Mulheres do Centro-Oeste são as mais insatisfeitas com suas condições

Uma pesquisa feita exclusivamente com mulheres pelo Observatório FEBRABAN mostra que a brasileira está insatisfeita ou muito insatisfeita com a forma como as mulheres são tratadas atualmente na sociedade brasileira – e na região Centro-Oeste, essa insatisfação é ainda maior.

Em sua décima edição, o Observatório FEBRABAN, pesquisa FEBRABAN-IPESPE, mostra que oito em cada dez entrevistadas se dizem insatisfeitas ou muito insatisfeitas com essa condição. No Centro-Oeste, esse percentual atinge 85%. A violência e o assédio, seguidos do feminicídio e da desigualdade de direitos e oportunidades entre homens e mulheres são os principais pontos negativos destacados na pesquisa.

Um dado que chama a atenção é que as mulheres do Centro-Oeste são as que mais apontam a diferença de salário e as oportunidades no mercado de trabalho como uma das maiores discrepâncias em relação ao sexo feminino (43% na primeira resposta, contra 35% da média nacional); outras 19% citam a responsabilidade com a casa, a família e os filhos como um dos aspectos que mais contribuem para a desigualdade entre homens e mulheres.

Para 70% das entrevistadas, as mulheres não têm direitos iguais ao dos homens, muito menos remuneração equivalente (82%). Quanto às oportunidades de educação, as mulheres sentem maior conforto: apenas 31% disseram que elas não são iguais às dos homens. Com relação à liberdade sexual, 69% acham que ela não é igual à do sexo masculino.

Questionadas sobre as suas principais preocupações, as entrevistadas citam em destaque (como primeira resposta) a violência e o assédio contra a mulher (36%). Entre os principais motivos para os crimes violentos, elas citam o machismo (27%) e o ciúme (24%).

A grande maioria (64%) viveu ou tomou conhecimento de mulheres que foram vítimas de situações de violência nos últimos 12 meses.

A grande maioria das entrevistadas (74%) declara saber que o Brasil ocupa a quinta posição em mortes violentas de mulheres.

As situações mais comuns de preconceito ou discriminação que elas viveram ou presenciaram aconteceram no trabalho (46%), escola ou universidade (também 46%), festas ou locais de entretenimento (59%), na rua (64%) ou no transporte público (60%).

Ao serem indagadas onde mais ocorrem situações de violência contra a mulher, 79% afirmaram como primeira resposta que elas acontecem em casa.

Entre aquelas que já sofreram ou tomaram conhecimento de violência, 71% disseram que o agressor foi uma pessoa conhecida. Entre essas, 81% relataram que o autor foi o cônjuge, companheiro ou namorado.

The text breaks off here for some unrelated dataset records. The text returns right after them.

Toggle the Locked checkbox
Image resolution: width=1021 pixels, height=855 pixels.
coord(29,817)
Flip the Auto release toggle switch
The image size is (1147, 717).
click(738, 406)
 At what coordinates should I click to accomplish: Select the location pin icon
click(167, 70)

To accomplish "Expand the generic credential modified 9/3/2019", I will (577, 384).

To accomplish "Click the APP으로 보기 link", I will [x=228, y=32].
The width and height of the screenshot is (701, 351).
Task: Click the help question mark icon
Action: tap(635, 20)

O levantamento Mulheres Preconceito e Violência foi realizado entre os dias 19 de fevereiro a 2 de março, com 3 mil mulheres nas cinco regiões do país. Ele traça um amplo quadro desse problema no país e se alinha aos esforços de investigar a situação das mulheres brasileiras e de combater o preconceito e a violência. É superlativa a impressão, no levantamento, de que os casos de violência contra a mulher aumentaram durante a pandemia da covid-19. 

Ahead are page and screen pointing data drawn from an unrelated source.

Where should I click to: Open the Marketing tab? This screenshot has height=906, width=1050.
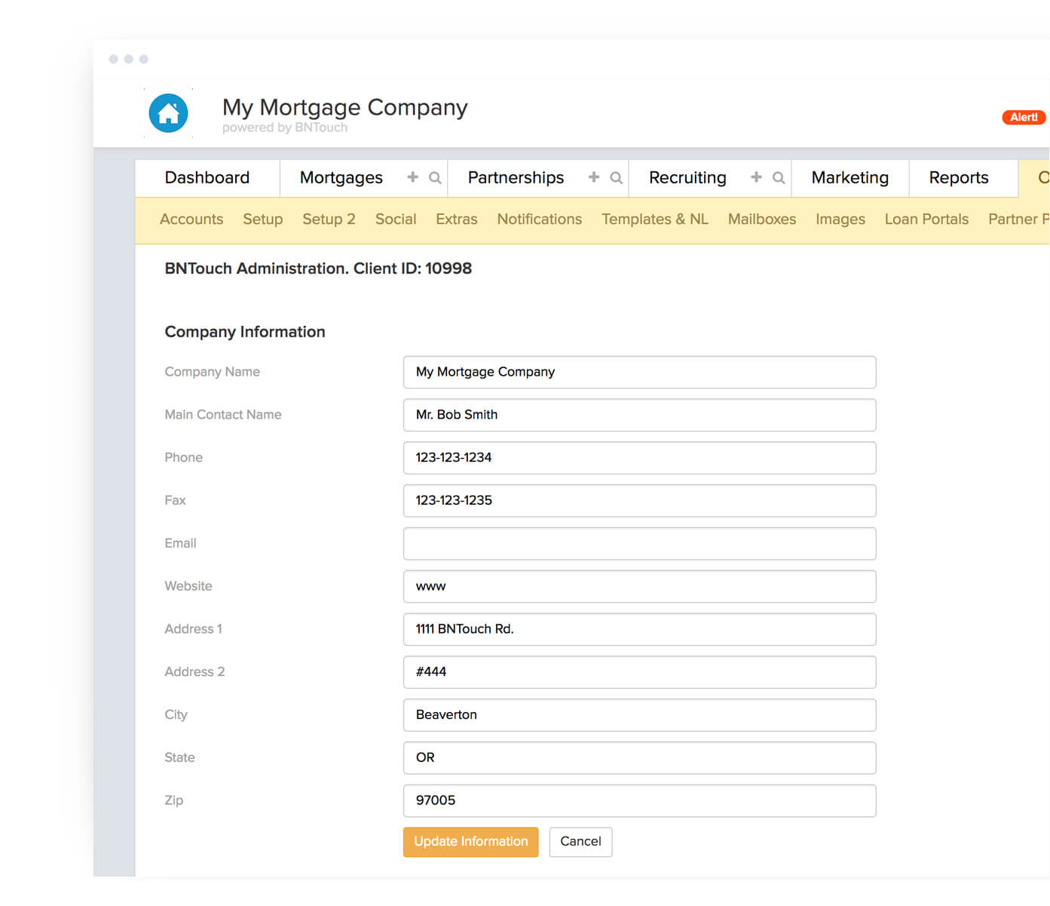849,177
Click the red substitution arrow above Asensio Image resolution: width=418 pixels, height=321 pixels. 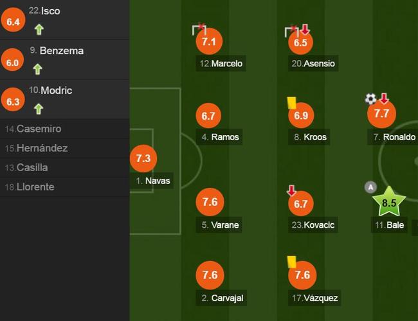[305, 29]

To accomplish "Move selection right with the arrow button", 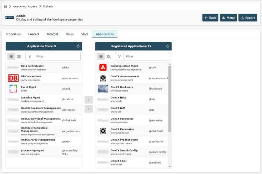I will 89,100.
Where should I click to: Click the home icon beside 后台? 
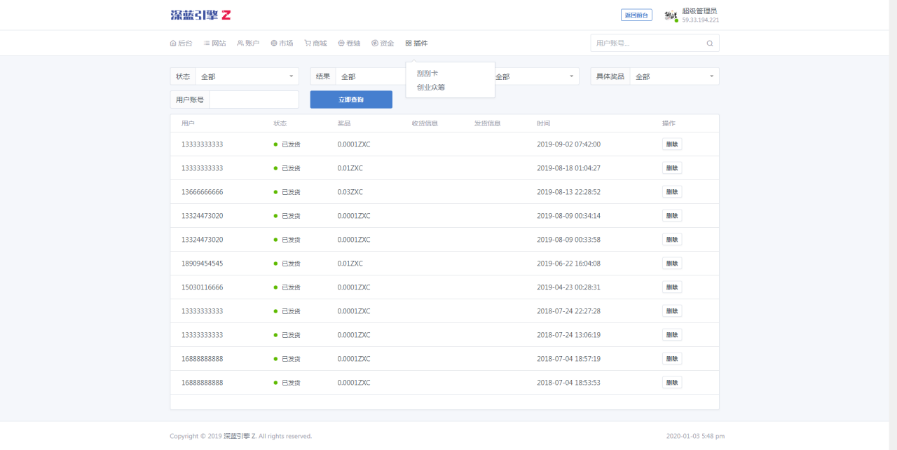point(172,43)
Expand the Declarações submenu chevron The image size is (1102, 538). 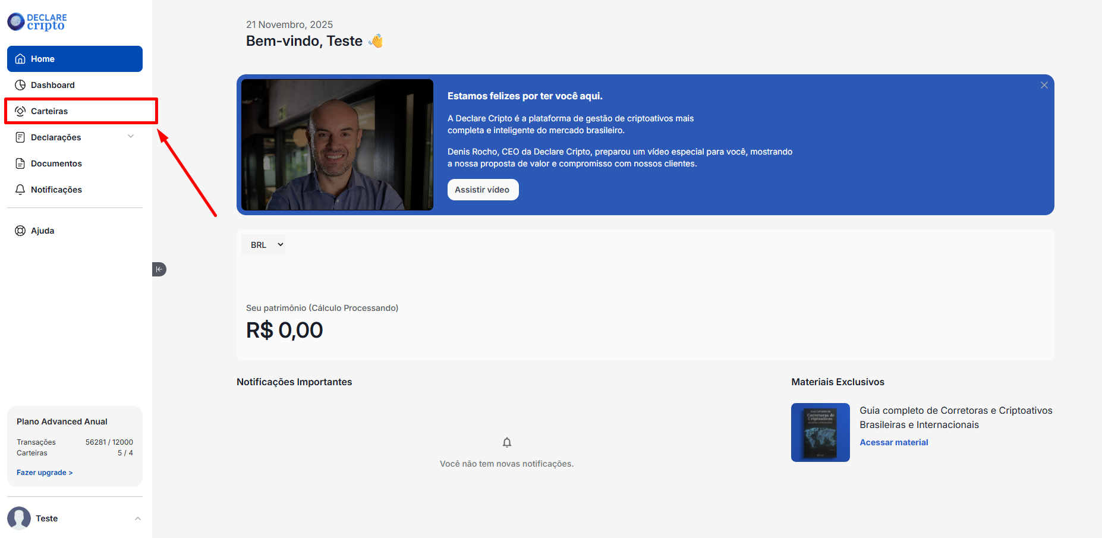pyautogui.click(x=131, y=137)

“Indo direto ao ponto, a pesquisa nos faz um sério alerta de que, mesmo com os avanços dos últimos anos, as mulheres no Brasil ainda são, com frequência, vítimas de violência, assédio, preconceito e discriminação e de que precisamos de políticas e ações afirmativas que enfrentem esse grave problema social”, diz Isaac Sidney, presidente da FEBRABAN. “Não podemos pensar em desenvolvimento e crescimento social e até econômico sem combater esse tipo de mazela.”

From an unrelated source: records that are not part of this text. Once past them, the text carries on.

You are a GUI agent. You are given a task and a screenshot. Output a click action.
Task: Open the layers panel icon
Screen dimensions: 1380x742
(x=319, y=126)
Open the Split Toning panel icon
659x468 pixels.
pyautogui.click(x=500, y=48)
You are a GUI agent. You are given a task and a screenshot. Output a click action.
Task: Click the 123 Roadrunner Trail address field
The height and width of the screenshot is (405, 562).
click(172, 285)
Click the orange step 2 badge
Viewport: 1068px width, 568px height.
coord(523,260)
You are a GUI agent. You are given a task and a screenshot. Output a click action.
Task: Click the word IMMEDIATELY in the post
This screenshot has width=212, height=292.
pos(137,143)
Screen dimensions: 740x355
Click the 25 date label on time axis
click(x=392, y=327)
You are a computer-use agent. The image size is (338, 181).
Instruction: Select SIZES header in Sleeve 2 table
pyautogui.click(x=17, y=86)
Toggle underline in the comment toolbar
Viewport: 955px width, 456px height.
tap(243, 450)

Caracterizando a violência contra a mulher no Brasil, quase oito em cada dez respondentes indicam a casa como o lugar onde as situações de violência, ameaça e assédio ocorrem com mais frequência e sete em cada dez citam pessoas próximas ou conhecidas – atuais ou antigos cônjuges, companheiros e namorados – como principais agressores. 

“Se esse quadro, por si só, já evidencia a situação de vulnerabilidade a que as mulheres estão expostas, ele se agrava quando metade declara que as vítimas não procuram ajuda ou não denunciam. E isso acontece em função do medo, principalmente de represália ou perseguição, e também de serem desacreditadas”, aponta o sociólogo e cientista político Antonio Lavareda, presidente do Conselho Científico do IPESPE.